00:07 – Welcome, aims & session overview
Jenny opens the webinar, explains who’s speaking, and outlines the aim: sharing best practice in careers advice for post-16 learners from HE, evaluation and school perspectives.
03:48 – How HE links to Gatsby benchmarks & DfE guidance
Jenny frames the session using the Gatsby benchmarks and DfE careers guidance, highlighting where HE providers can support stable careers programmes, meaningful encounters and personal guidance.
07:20 – Key resources from GHWY & national partners
Overview of key careers resources including the CEC “Supporting Every Step” guide and Go Higher West Yorkshire materials (Shaping Your Future, Year 11 guide, apprenticeships and targeted resources for specific learner groups).
09:09 – What makes a ‘meaningful encounter’ with HE?
Breakdown of what “meaningful encounters” with HE look like (clear learning outcomes, two-way interaction, reflection time) and practical signposting to newsletters, careers portals and local networks to broker these encounters.
12:20 – Introducing the HE Careers Coaching project & report
Natalie and Sophie introduce the HE careers coaching programme, why the report is being launched now, and pose reflective questions about relational coaching, strengths-based work and integrating coaching into access activity.
14:57 – Journey of Change: theory of change & intended outcomes
Walkthrough of GHWY’s “journey of change” (theory of change), focusing on the goal of improving self-awareness and self-belief, and three key outcomes: knowing what’s right for them, developing locus of control, and identifying skills and strengths.
19:22 – Programme design, participants & evidence base
Summary of the coaching model (two one-to-one sessions with Level 6 careers professionals), target groups (underrepresented learners in Years 10–13), previous pilots, external evidence and the mixed-methods evaluation design.
22:33 – Findings 1: Developing internal locus of control
Explanation of locus of control and survey findings showing a statistically significant shift towards learners feeling more in control of their futures after coaching, with goal-setting and reflection playing a key role.
28:06 – Findings 2: Identifying skills & strengths
Results showing strong gains in learners’ ability to recognise and articulate their skills and strengths, how strengths-based conversations provoked deeper thinking, and why this metacognitive work is particularly powerful for underrepresented groups.
31:51 – Findings 3: Knowing what’s right for me
Evidence that learners improved their understanding of which options suit their skills, interests and values, and how the second session helps them test the feasibility of goals, recalibrate when needed and refine their “possible selves”.
35:30 – Findings 4: Goal setting, self-regulation & relational coaching
Discussion of how almost all learners chose future-focused goals (attainment, research, skills), how goal-setting supports self-regulation, and why a sustained, relational coaching model is especially influential for underrepresented learners.
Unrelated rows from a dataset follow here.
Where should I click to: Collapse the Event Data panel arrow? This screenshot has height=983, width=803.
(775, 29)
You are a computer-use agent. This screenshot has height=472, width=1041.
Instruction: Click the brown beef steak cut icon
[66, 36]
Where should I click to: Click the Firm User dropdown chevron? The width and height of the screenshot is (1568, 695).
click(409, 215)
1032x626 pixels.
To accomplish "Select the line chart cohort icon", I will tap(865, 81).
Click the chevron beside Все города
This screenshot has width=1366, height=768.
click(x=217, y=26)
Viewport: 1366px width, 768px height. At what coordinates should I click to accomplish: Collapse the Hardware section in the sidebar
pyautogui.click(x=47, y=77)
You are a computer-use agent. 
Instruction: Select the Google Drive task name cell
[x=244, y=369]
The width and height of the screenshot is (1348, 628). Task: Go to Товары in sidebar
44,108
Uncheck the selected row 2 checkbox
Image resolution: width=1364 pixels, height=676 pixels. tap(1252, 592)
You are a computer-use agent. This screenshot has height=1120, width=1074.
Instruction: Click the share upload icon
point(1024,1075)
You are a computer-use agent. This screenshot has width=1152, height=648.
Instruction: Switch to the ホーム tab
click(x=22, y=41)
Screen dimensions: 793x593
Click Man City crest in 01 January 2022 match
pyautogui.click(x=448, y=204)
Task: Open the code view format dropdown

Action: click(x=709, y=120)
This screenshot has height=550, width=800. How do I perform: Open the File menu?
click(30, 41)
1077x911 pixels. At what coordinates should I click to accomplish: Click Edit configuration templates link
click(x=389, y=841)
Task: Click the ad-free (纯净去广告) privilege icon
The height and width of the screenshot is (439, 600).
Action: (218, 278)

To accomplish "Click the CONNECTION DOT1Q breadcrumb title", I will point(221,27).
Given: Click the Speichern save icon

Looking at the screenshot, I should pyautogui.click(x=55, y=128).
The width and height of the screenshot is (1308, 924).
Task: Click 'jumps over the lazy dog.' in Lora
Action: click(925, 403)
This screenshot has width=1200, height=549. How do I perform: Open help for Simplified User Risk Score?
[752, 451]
37:51 – Recommendations for schools, colleges & HE providers
Four key recommendations: build guided reflection on skills/strengths, always include follow-up on goals, embed goal-setting into access programmes, and consider HE careers coaching within future access structures such as regional access partnerships.
41:55 – Live Q&A: making encounters meaningful & staying within remit
Open discussion with participants on using apprentices and role models, maintaining the boundary between information, advice and guidance, handling mental health issues ethically, and careers coaches’ reflections on practice.
57:12 – Roundhay Sixth Form context & careers challenges
Steph introduces Roundhay Sixth Form (cohort profile, disadvantaged and “new to Roundhay” students, small team) and sets out the tracking and equity challenges in delivering and evidencing robust careers provision.
1:04:29 – Ensuring every subject has in-person HE/employer encounters
How Roundhay aims for at least one in-person careers/HE encounter per subject each year, with examples (Bank of England, Leeds science practicals), planning tools and ways to share the workload with departments.
1:12:30 – High-impact events: Aspirations Week, fairs & showcases
Overview of Year 12 Aspirations Week, whole-cohort careers fairs, targeted showcases (e.g. engineering/social sciences), speed-networking formats and how these events feed into employability skills and follow-on activities like mock interviews.
1:21:45 – Careers bulletin, online opportunities & participation tracking
Steph explains the weekly careers bulletin for students and parents, use of online broadcasts/webinars, and a central participation tracker (via the achievement team) to see who is engaging, by group (disadvantaged, SEND, new to Roundhay).
1:23:39 – Supporting disadvantaged learners & contextual offers
Roundup of the “Realise Your Potential” offer: promoting access schemes and contextual offers, targeted campus visits, travel subsidies, and practical steps to ensure disadvantaged learners access trips, open days and HE preparation.
1:28:04 – Final reflections, key takeaways & next steps
Jenny closes the session by revisiting goal-setting as a key theme, inviting further questions via chat, outlining plans to share slides/recordings and evaluation, and thanking contributors and attendees.